■ **Excerto da fonte**
Mas há uma coisa sobre a qual Aravena não tem dúvidas: "Não há espaço para agendas criativas pessoais (isso de querer deixar uma marca ou marcar uma presença de autor), assim como para falta de qualidade profissional na resposta. É preciso muita qualidade profissional para responder rápido e à altura e nem sempre o anónimo pode ter esse know-how." E, claro, faz sentido aproveitar estas situações para introduzir preocupações com as questões ecológicas. "A sustentabilidade não é mais do que o uso rigoroso do sentido comum. Nunca é tarde para que o sentido comum seja o fio condutor das operações."
"Podemos estar num daqueles momentos", escreve Wayne Curtis na Atlantic Monthly, "com noções de design moderno, avanços nos materiais ecológicos e imperativos técnicos de sustentabilidade, todos convergindo para que seja dado um grande salto na arquitectura urbana." E segue o seu passeio pelas ruas de Nova Orleães, passando pelas casas do projecto Global Green (completamente ecológicas, produzindo a electricidade que consomem e recolhendo a água da chuva para reutilizar) e encontrando mais à frente Andrés Duany, um defensor de outro tipo de solução para a cidade.
Reconstruir Timor
Duany, um dos fundadores do Congress for New Urbanism, é um entusiasta do small town design (ele e a mulher são os autores da pequena cidade na Florida que serviu de cenário ao filme The Truman Show), o tipo de sítio sem arquitectura "de assinatura", em que casinhas anónimas se alinham em ruas paralelas. "Podemos passar por elas num passeio de bicicleta sem dar por isso", diz Curtis. Mas é um tipo de arquitectura que muitos criticam por ser pouco criativa, monótona, uma repetição do que já foi feito, sem acrescentar nada de novo.
Outro exemplo deste tipo de solução são as casas desenhadas por Marianne Cusato e que transformaram esta arquitecta até então desconhecida "numa das 50 pessoas mais influentes do mundo na indústria de construção de casas", de acordo com a revista Builder. As suas Katrina Cottage parecem as vivendas de estilo inglês do século XVII e, diz a autora, remetem para a "arquitectura vernacular" da região.
Embora seja um caso particular (trata-se, apesar de tudo, de uma operação de reconstrução no país mais poderoso do mundo), Nova Orleães é um bom exemplo do tipo de questões que surgem aos arquitectos perante um cenário de destruição.
Em cada país a experiência é diferente. E num país que está a nascer é uma experiência muito particular. Construir melhor foi o que tentaram fazer os arquitectos que reconstruíram Timor-Leste quando, em 1999, terminou a ocupação e os indonésios deixaram para trás um país incendiado e destruído, temporariamente sob administração da ONU. Pedro Reis era um desses arquitectos. "Houve uma primeira fase em que se distribuíram kits de reconstrução às pessoas", recorda. "Tratava-se de pôr uma cidade a funcionar e para isso tivemos que começar por reconstruir os edifícios públicos."

■ **Excerto dos dados**

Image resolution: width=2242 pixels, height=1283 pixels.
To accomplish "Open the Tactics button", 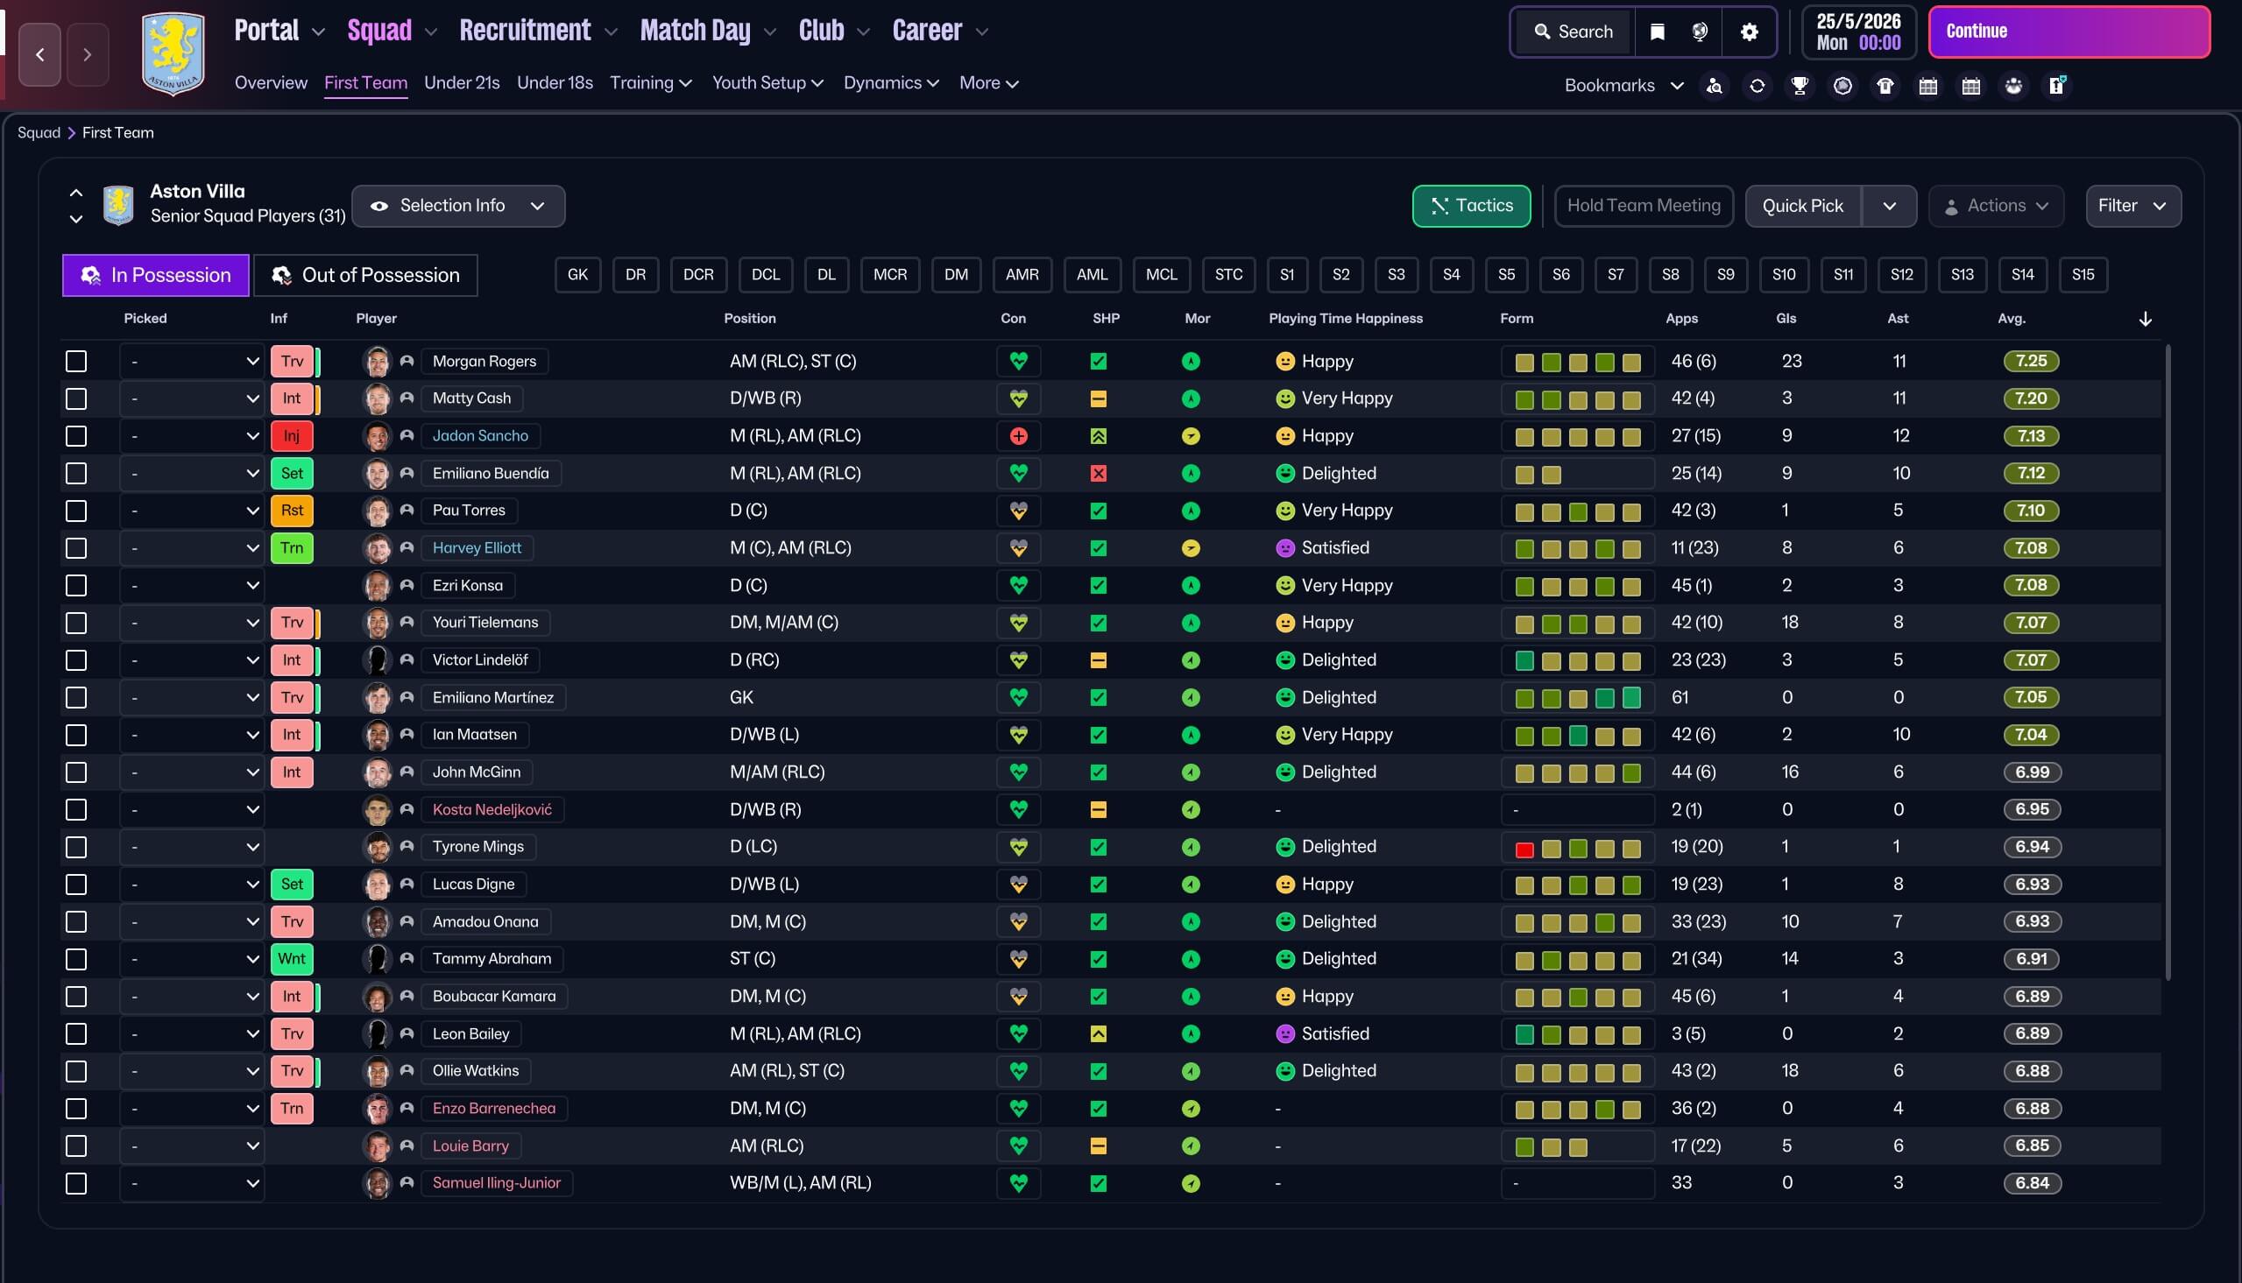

■ **Objetivo 1**
Segundo o excerto da fonte, em que ano terminou a ocupação de Timor-Leste?
■ **Objetivo 2**
Reproduza tal e qual o trecho do excerto da fonte que começa com as palavras "Outro exemplo deste" e termina com "cenário de destruição.".
Baseie-se apenas no excerto da fonte.

■ **Resposta completa 1**
Em 1999.

■ **Resposta completa 2**
Outro exemplo deste tipo de solução são as casas desenhadas por Marianne Cusato e que transformaram esta arquitecta até então desconhecida "numa das 50 pessoas mais influentes do mundo na indústria de construção de casas", de acordo com a revista Builder. As suas Katrina Cottage parecem as vivendas de estilo inglês do século XVII e, diz a autora, remetem para a "arquitectura vernacular" da região.
Embora seja um caso particular (trata-se, apesar de tudo, de uma operação de reconstrução no país mais poderoso do mundo), Nova Orleães é um bom exemplo do tipo de questões que surgem aos arquitectos perante um cenário de destruição.